This is the mail archive of the
libc-alpha@sourceware.org
mailing list for the glibc project.
Re: [PATCH] BZ #14059 - HAS_FMA4 check needs to also check for AVX
On 05/11/2012 09:10 AM, Allan McRae wrote:
On 11/05/12 16:48, Andreas Jaeger wrote:
On 05/11/2012 08:34 AM, Andreas Jaeger wrote:
On 05/11/2012 12:18 AM, Carlos O'Donell wrote:
On Thu, May 10, 2012 at 6:08 PM, Carlos O'Donell
<carlos@systemhalted.org> wrote:
On Tue, May 8, 2012 at 4:23 AM, Andreas Jaeger<aj@suse.de> wrote:
There are two things broken in checking for HAS_FMA4/AVX on x86-64 in
the multiarch code:
1. We should disable FAM4 if AVX is not available (due to disabled
OSXSAVE)
2. commit 56f6f6a2403cfa7267cad722597113be35ecf70d reverted some changes
from commit 08cf777f9e7f6d826658a99c7d77a359f73a45bf but forgot to
revert the change for AVX. We really have to disable AVX if it's
The issue is easy reproduceable under Xen for the reporter.
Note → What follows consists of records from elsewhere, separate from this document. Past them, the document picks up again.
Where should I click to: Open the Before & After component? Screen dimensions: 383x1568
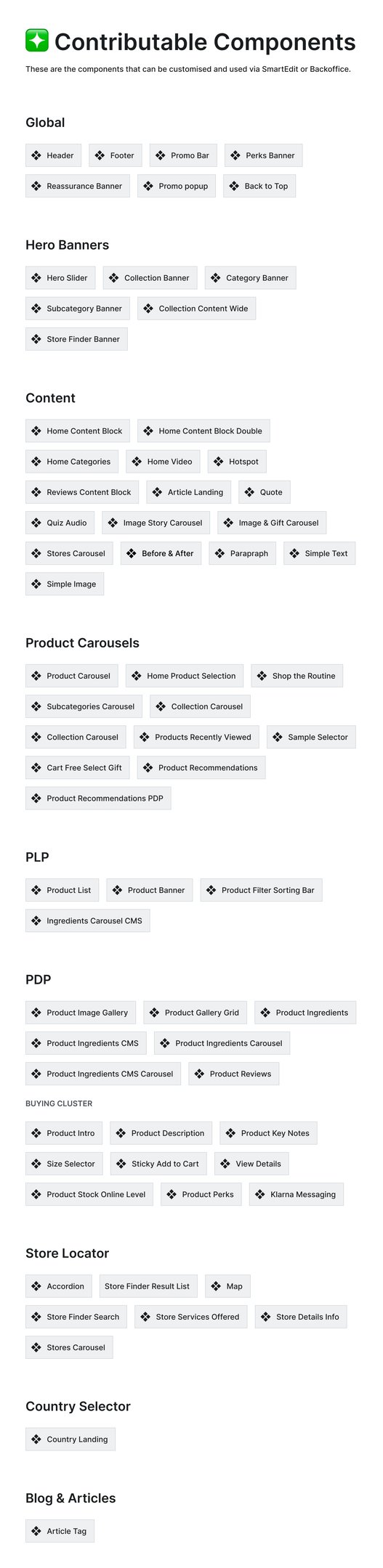pos(161,553)
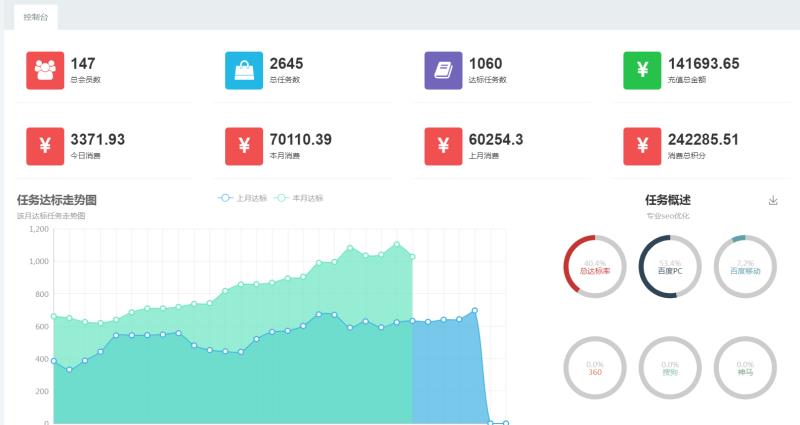
Task: Click the 搜狗 donut chart
Action: 670,368
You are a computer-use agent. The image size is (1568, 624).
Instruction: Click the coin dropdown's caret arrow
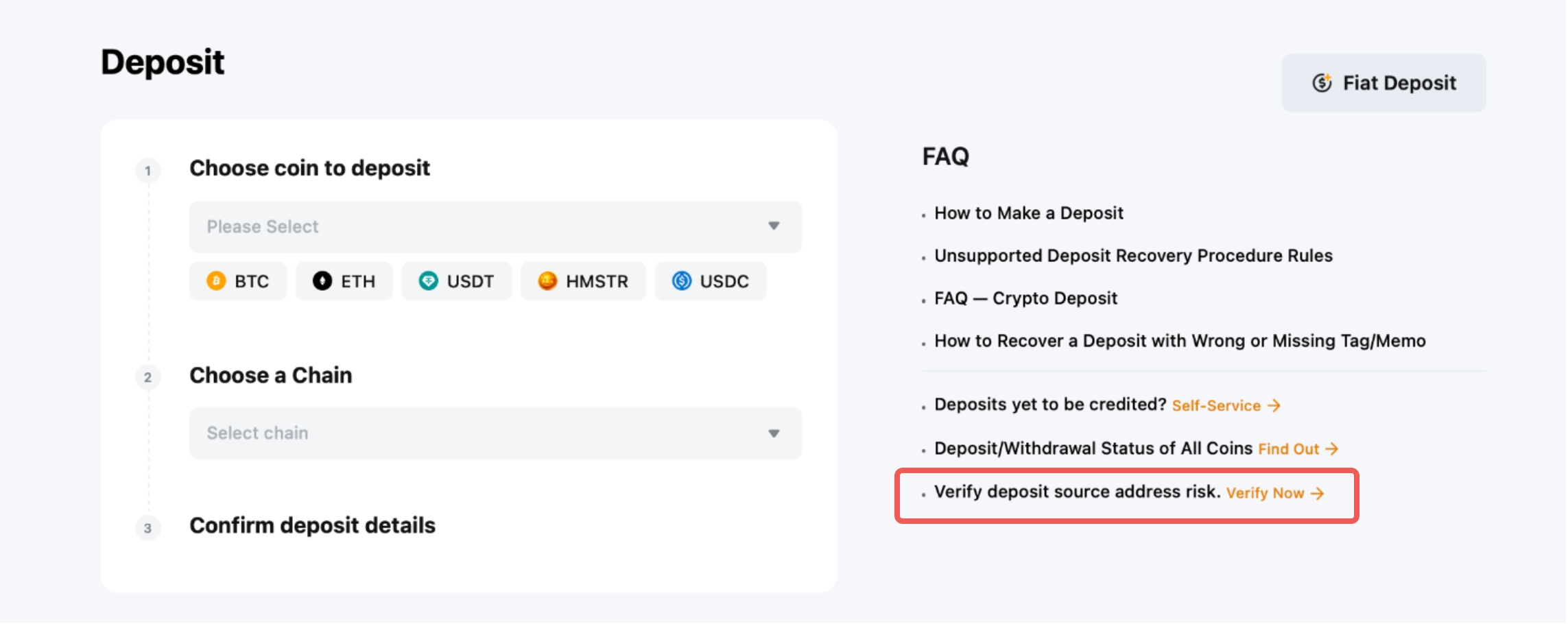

Also, the two commits introduced YMM_Usable and removed its usage but
did not remove the code from the headers, I'm cleaning this up as well.
I'm appending a patch that I tested on Linux/x86-64 (without Xen).
Ok to commit?
No.
I actually think the code Ulrich wrote originally was almost correct,
but missing this:
If I had to fix it it would look like this:
Thanks, this looks great - but misses the check for FMA4.
Here's a combined patch that compiled fine for me on
Linux/x86-64. Jeff, could you test it under Xen, please?
Andreas
2012-05-11 Andreas Jaeger<aj@suse.de>
Carlos O'Donell<carlos_odonell@mentor.com>
[BZ #14059]
* sysdeps/x86_64/multiarch/init-arch.c (__init_cpu_features):
Fix check for AVX, enable FMA4 only if it exists and if AVX is
usable.
* sysdeps/x86_64/multiarch/init-arch.h (bit_AVX_Usable): Renamed
from bit_YMM_usable.
(bit_FMA4_Usable): New macro.
(bit_XMM_state): New macro.
(bit_YMM_state): New macro.
(index_AVX_Usable): Renamed from index_YMM_Usable.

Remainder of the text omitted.